- [Selected text]
>>>

I can't remember how often we have discussed the security of POS terminals and have tried to convey that it is a non-trivial design and development task. And of course it is not just the hardware the software is arguably even more critical. I remember being part of a banking committee some 25 years ago where software integrity was the subject matter. We managed to define what it meant but never solved how you could consistently achieve it although we did make everybody around us appreciate that it was a significant problem with no silver bullets. I would argue it is a more difficult challenge today than it was then because of the way the modern terminals are configured and maintained.
Perhaps it's a teaser who knows but this month researchers at MWR InfoSecurity have claimed that cybercriminals using a rogue smart card which gets connected to a Point of Sale (POS) terminal can effectively gain access to another customer's PIN and Primary Account Number (PAN - the number printed/embossed on the front of your financial card). They also claim that they can get access to the merchant's IT network. The company plans to present its findings at the Black Hat security conference in Las Vegas July 21-26. It doesn't seem to have a slot assigned so I guess it would need to be at the hustings.

<<<

- [Tasks to complete]
a: In the text on POS terminal security, where and when does the company plan to present its findings?
b: For each statement below, say whether it agrees with the text on POS terminal security, and quote the deciding words of the text: (i) The writer once served on a banking committee that dealt with software integrity. (ii) That committee worked out how software integrity could be consistently achieved. (iii) The researchers claim they can get into the merchant's IT network.
c: Copy the part of the text on POS terminal security that opens with the words containing "I can't remember" and closes with "configured and maintained.".

- [Records provided]
>>>

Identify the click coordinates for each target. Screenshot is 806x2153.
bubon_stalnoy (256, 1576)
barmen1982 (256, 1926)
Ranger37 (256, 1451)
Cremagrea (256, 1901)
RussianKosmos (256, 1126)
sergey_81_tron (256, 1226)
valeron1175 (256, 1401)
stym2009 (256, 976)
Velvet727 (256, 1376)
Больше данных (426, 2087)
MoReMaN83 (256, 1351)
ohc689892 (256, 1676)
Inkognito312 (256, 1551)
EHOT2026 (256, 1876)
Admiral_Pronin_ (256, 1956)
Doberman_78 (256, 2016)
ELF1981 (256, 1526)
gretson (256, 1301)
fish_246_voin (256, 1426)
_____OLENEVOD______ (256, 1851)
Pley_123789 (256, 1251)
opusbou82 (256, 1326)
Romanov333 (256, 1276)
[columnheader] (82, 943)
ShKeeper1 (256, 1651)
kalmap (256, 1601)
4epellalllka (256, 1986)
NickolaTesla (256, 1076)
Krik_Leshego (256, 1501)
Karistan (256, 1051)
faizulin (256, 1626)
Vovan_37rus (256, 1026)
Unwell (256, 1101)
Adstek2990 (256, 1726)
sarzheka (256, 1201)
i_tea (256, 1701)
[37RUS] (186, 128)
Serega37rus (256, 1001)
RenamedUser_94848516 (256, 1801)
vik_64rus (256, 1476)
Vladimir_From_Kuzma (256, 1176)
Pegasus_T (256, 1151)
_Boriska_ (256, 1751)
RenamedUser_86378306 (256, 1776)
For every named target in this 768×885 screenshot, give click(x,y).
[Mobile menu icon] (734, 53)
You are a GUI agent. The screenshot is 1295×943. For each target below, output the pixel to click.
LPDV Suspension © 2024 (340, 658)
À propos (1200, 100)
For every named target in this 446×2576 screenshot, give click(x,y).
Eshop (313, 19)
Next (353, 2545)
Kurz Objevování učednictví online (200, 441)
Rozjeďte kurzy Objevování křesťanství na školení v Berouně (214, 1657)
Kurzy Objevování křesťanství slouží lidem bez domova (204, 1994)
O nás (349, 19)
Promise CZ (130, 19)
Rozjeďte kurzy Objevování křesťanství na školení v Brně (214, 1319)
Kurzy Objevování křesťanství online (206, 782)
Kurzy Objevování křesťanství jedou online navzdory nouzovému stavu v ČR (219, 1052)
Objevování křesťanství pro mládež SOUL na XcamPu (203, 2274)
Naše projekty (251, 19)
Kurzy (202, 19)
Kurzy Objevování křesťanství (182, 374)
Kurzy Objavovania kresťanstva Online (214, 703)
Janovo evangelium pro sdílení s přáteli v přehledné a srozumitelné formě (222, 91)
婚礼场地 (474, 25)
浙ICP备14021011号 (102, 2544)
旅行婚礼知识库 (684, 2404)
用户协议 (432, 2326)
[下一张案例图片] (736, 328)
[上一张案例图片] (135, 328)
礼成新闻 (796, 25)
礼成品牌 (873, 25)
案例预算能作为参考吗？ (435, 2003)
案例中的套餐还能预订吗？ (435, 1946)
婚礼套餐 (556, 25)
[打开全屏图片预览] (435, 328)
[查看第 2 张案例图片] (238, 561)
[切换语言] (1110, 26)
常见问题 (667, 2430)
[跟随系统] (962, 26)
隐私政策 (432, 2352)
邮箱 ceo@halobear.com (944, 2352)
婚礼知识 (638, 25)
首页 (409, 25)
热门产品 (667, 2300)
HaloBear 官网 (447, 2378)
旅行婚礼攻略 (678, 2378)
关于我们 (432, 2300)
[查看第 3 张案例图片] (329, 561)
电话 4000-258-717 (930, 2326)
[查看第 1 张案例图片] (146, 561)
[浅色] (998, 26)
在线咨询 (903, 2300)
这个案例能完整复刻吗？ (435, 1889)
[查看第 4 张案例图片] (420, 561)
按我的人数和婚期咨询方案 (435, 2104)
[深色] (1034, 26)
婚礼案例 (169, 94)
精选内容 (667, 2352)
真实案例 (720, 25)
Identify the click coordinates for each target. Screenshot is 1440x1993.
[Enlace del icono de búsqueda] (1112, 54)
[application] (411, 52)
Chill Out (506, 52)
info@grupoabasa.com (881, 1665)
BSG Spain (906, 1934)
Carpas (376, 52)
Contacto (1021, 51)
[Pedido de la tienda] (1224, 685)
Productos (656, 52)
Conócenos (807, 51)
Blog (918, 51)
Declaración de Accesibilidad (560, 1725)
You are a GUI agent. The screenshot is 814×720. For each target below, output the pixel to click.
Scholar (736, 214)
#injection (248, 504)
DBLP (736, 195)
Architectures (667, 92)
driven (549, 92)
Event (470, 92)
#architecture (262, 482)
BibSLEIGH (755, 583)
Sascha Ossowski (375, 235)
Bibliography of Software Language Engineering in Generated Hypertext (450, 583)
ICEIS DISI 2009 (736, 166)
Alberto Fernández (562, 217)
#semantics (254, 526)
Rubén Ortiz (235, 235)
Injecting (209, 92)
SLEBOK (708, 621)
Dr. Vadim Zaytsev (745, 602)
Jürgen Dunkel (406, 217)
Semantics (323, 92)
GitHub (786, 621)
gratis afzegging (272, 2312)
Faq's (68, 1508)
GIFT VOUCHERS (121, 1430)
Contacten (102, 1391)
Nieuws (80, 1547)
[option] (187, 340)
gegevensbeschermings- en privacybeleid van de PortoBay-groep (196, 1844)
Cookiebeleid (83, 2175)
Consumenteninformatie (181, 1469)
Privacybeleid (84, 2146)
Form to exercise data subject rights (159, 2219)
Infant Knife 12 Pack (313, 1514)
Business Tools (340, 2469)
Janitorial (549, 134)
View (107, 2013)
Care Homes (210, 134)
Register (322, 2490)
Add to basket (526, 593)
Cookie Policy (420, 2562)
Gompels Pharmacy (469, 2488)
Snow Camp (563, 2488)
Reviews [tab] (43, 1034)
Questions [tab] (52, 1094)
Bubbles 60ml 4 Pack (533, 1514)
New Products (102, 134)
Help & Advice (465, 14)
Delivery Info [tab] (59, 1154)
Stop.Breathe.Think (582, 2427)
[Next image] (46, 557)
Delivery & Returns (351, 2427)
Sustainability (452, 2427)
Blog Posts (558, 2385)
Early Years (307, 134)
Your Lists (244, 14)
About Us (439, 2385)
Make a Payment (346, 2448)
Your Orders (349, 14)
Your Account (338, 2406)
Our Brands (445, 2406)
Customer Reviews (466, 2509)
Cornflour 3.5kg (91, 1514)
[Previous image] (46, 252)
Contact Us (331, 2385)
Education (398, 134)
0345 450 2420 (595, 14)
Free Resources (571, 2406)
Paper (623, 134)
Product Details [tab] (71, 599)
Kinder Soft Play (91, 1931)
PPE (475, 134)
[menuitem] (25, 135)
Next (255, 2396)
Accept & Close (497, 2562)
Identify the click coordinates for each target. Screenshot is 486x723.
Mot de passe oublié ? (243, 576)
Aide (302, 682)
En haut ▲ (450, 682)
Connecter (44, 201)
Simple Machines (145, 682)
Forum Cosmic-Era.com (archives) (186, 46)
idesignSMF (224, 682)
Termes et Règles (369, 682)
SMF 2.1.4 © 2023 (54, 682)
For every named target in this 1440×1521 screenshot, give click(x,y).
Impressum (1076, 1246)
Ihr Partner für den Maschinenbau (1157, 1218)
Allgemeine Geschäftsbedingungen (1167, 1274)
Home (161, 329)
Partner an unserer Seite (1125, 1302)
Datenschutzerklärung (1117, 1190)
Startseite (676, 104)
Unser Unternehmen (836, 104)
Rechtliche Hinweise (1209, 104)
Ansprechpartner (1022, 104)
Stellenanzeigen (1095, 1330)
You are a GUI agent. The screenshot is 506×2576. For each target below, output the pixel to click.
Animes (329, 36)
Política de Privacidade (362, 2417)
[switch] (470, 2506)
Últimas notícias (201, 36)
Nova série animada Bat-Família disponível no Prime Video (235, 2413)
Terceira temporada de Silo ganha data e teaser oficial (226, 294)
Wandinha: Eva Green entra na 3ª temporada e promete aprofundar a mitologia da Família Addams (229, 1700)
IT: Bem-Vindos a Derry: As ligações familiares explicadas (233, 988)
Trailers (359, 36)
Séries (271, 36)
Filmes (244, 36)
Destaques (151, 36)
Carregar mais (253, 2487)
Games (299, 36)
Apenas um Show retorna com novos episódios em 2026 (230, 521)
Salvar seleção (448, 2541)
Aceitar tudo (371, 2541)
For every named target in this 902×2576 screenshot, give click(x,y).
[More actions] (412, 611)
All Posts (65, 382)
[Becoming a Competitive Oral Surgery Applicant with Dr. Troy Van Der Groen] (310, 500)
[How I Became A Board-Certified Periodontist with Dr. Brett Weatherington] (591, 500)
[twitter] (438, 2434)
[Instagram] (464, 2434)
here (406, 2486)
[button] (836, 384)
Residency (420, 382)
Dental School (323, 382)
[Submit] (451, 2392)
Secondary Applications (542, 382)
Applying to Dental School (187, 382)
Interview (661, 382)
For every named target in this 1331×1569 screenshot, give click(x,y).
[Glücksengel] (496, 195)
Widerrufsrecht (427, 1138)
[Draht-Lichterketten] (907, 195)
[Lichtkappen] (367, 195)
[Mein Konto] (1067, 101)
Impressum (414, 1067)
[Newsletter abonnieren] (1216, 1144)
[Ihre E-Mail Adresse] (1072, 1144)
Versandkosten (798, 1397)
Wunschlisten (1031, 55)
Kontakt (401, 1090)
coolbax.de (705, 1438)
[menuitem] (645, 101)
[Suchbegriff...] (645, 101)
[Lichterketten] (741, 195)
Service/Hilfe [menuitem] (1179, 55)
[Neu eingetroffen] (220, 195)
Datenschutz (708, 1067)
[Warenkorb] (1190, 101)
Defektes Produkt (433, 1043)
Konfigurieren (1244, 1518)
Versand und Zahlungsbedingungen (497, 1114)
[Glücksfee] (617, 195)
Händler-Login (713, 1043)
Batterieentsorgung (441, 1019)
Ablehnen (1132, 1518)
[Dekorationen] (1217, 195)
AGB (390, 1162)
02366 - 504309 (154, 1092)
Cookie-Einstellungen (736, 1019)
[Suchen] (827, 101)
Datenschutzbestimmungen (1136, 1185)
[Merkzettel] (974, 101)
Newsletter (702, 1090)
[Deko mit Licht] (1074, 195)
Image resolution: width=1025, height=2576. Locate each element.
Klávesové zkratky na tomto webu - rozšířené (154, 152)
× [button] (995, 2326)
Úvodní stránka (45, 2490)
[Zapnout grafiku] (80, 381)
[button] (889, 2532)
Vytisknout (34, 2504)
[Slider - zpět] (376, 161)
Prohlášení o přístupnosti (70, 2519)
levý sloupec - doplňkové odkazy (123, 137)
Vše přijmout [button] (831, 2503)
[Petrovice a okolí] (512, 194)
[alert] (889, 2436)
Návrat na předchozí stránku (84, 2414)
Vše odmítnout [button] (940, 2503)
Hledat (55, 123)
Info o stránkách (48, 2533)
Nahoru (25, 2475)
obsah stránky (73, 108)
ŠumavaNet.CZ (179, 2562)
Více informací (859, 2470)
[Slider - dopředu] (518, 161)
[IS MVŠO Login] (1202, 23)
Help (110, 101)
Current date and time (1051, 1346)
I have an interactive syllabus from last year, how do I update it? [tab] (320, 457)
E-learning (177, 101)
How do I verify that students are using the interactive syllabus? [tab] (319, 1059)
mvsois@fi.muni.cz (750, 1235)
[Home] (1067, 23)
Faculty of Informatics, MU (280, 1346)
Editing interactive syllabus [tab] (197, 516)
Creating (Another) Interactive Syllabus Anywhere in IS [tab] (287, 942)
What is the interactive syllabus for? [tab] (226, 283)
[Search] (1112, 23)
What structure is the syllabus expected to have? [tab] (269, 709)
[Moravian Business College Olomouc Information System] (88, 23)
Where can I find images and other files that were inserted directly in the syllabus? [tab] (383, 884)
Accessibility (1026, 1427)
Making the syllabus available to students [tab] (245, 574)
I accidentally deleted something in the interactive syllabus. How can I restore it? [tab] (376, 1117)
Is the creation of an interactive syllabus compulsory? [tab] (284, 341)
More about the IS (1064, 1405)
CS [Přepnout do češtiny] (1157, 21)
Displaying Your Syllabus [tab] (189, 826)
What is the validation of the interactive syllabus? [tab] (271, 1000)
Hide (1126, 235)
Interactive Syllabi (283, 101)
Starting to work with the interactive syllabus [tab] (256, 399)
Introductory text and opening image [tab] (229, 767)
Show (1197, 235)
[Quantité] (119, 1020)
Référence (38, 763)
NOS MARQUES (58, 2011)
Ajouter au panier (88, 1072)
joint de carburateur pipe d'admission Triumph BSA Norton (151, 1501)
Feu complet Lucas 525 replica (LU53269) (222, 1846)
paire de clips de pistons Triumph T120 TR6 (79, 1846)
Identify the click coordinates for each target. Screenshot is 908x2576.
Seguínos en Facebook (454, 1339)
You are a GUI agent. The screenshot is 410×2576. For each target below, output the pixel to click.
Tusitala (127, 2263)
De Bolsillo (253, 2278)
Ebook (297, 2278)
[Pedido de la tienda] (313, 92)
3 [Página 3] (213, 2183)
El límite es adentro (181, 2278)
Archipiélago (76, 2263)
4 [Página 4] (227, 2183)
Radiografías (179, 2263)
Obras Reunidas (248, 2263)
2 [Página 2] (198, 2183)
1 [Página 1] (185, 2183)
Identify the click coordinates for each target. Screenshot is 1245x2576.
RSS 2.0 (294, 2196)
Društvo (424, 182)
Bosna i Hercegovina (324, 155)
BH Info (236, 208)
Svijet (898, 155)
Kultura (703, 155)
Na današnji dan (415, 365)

<<<

- [Problem solutions]
a: At the Black Hat security conference in Las Vegas, July 21-26.

b:
(i) Yes: "I remember being part of a banking committee some 25 years ago where software integrity was the subject matter."
(ii) No: "We managed to define what it meant but never solved how you could consistently achieve it"
(iii) Yes: "They also claim that they can get access to the merchant's IT network."

c:
I can't remember how often we have discussed the security of POS terminals and have tried to convey that it is a non-trivial design and development task. And of course it is not just the hardware the software is arguably even more critical. I remember being part of a banking committee some 25 years ago where software integrity was the subject matter. We managed to define what it meant but never solved how you could consistently achieve it although we did make everybody around us appreciate that it was a significant problem with no silver bullets. I would argue it is a more difficult challenge today than it was then because of the way the modern terminals are configured and maintained.